SUPPLIED DATA: Begin
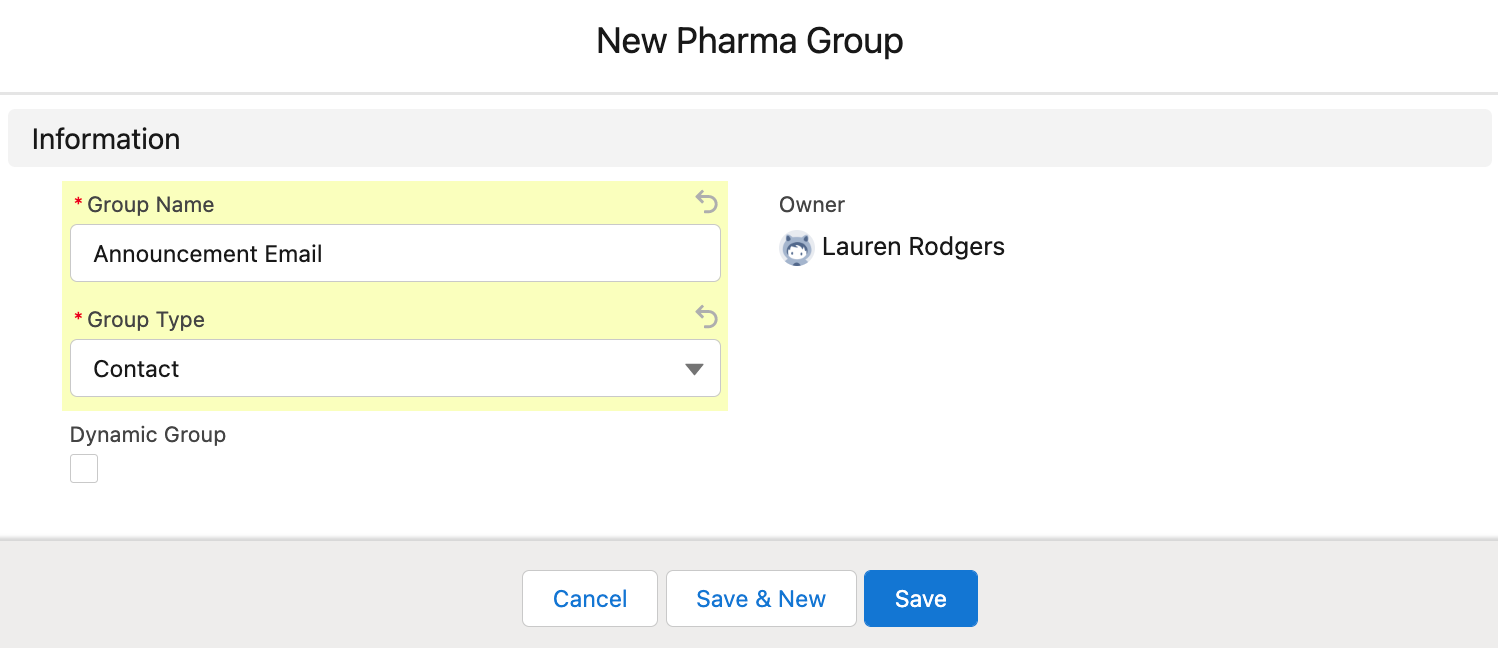The height and width of the screenshot is (648, 1498).
Task: Click the revert arrow beside Group Type
Action: coord(707,317)
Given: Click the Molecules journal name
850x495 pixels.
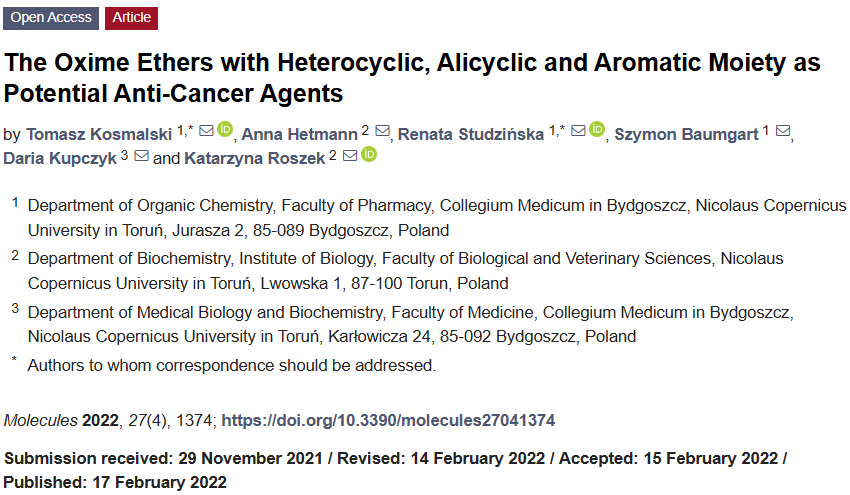Looking at the screenshot, I should [41, 420].
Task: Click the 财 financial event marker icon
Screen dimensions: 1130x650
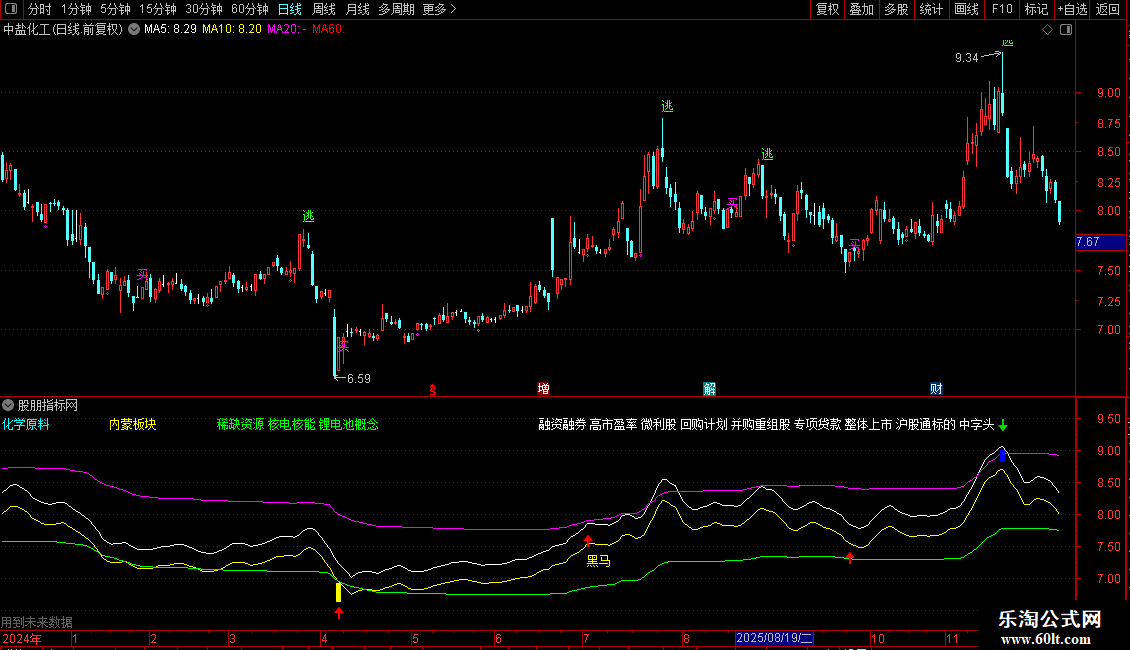Action: pos(936,389)
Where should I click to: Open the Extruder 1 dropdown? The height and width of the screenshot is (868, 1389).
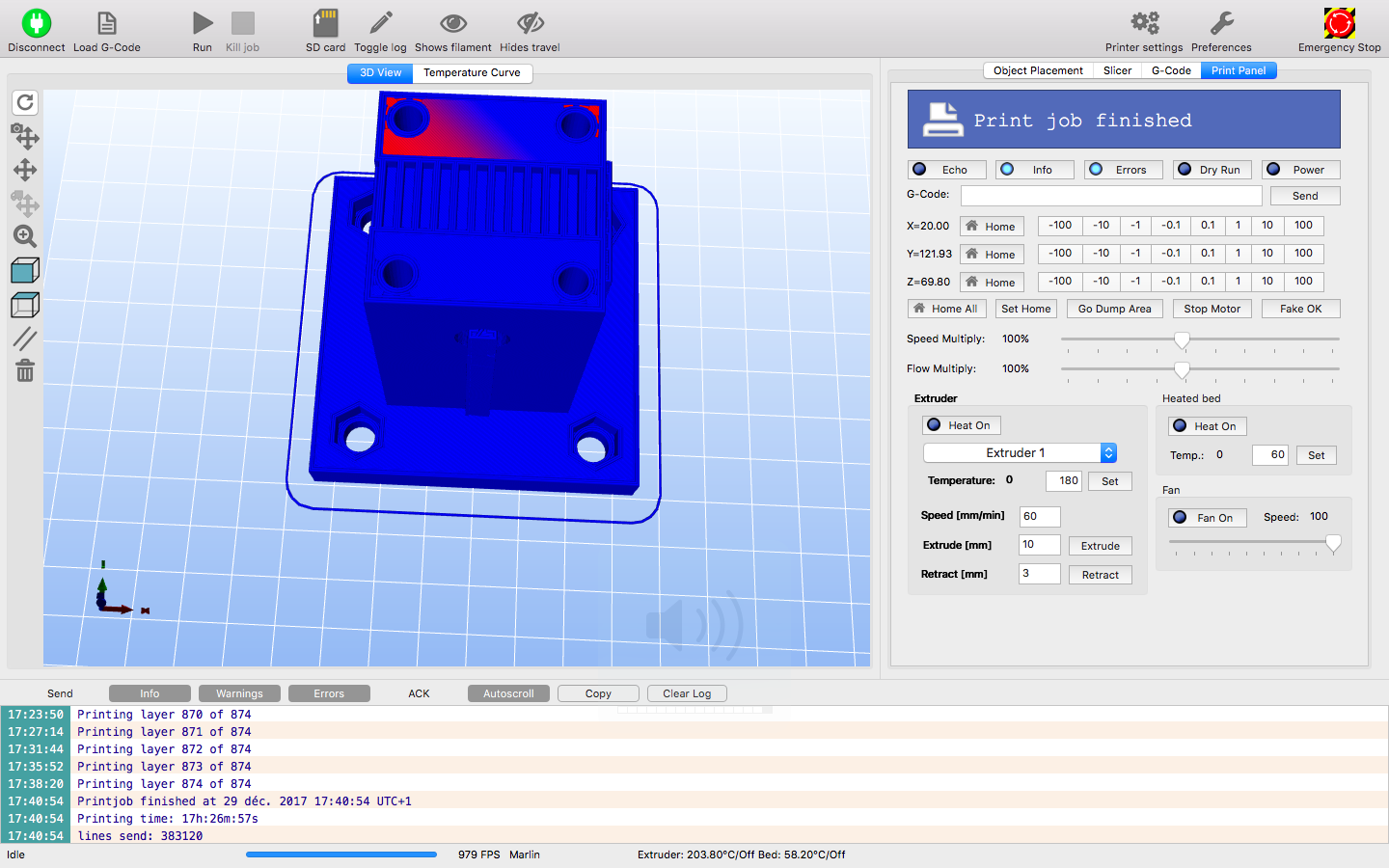coord(1020,452)
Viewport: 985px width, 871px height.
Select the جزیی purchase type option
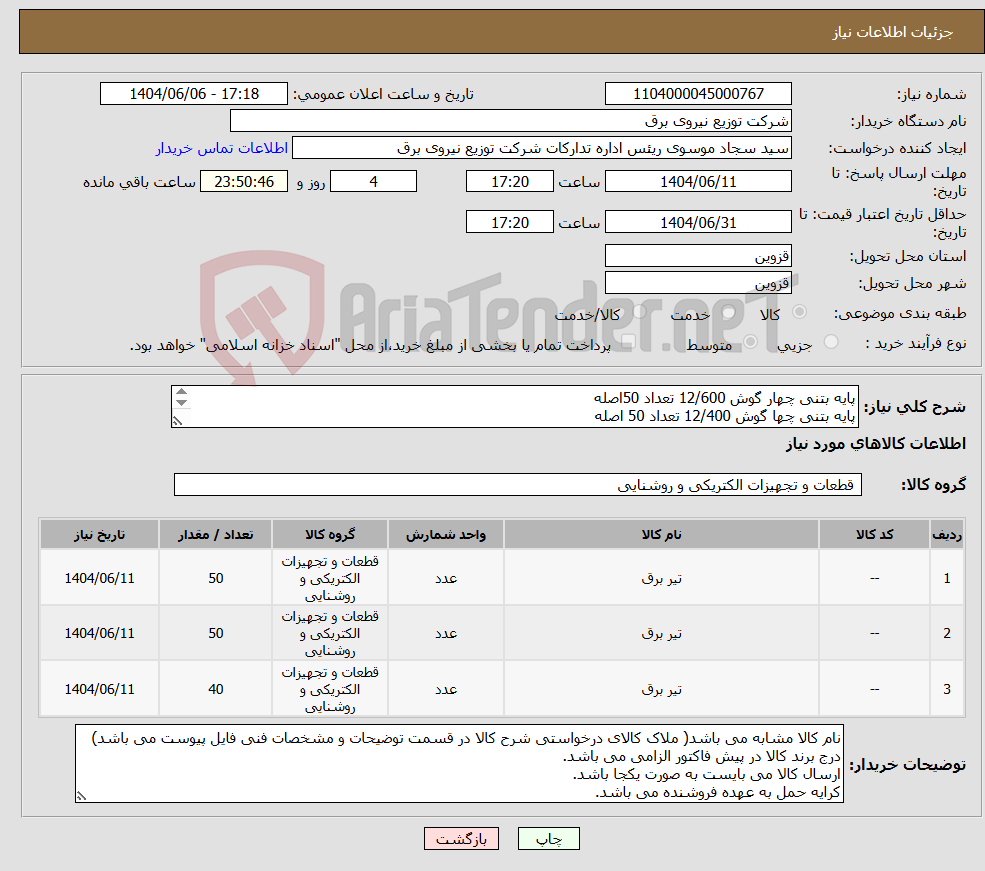[830, 342]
SUPPLIED DATA: End
▸ **ASSIGNMENT**
From the line containing "Given: Click the Molecules journal name" down to the last line of the data, print every line exactly and nothing else. Pictures stay out of the copy.

▸ **SOLUTION BELOW**
Given: Click the Molecules journal name
850x495 pixels.
Looking at the screenshot, I should [41, 420].
Task: Click the 财 financial event marker icon
Screen dimensions: 1130x650
Action: pos(936,389)
Where should I click to: Open the Extruder 1 dropdown? The height and width of the screenshot is (868, 1389).
coord(1020,452)
Viewport: 985px width, 871px height.
Select the جزیی purchase type option
[830, 342]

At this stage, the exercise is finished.